Dataset entries
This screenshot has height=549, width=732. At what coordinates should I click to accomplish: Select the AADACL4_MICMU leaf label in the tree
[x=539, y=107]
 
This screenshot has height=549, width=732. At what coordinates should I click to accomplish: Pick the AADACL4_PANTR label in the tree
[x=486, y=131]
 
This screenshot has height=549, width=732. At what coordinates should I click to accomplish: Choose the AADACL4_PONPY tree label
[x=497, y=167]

GIVEN INSTRUCTION —
Reproduce the listing above, starting at the line that contains "AADACL4_PANTR label in the tree" and ending at the last line of the listing, with every request kept in place and every coordinate in the answers offset by 7.

ANSWER IN FULL —
This screenshot has height=549, width=732. At what coordinates should I click to accomplish: Pick the AADACL4_PANTR label in the tree
[x=493, y=138]
 
This screenshot has height=549, width=732. At what coordinates should I click to accomplish: Choose the AADACL4_PONPY tree label
[x=504, y=174]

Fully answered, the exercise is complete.